START Exercise inputs

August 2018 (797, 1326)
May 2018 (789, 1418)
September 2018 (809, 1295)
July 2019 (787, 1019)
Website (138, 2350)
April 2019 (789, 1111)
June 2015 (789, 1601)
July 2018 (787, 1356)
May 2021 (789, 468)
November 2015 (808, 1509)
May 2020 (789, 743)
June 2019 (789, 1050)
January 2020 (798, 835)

END Exercise inputs

Rewrite every line of the material, replacing "May" with "March" and leaving everything else unchanged.

August 2018 (797, 1326)
March 2018 (789, 1418)
September 2018 (809, 1295)
July 2019 (787, 1019)
Website (138, 2350)
April 2019 (789, 1111)
June 2015 (789, 1601)
July 2018 (787, 1356)
March 2021 (789, 468)
November 2015 (808, 1509)
March 2020 (789, 743)
June 2019 (789, 1050)
January 2020 (798, 835)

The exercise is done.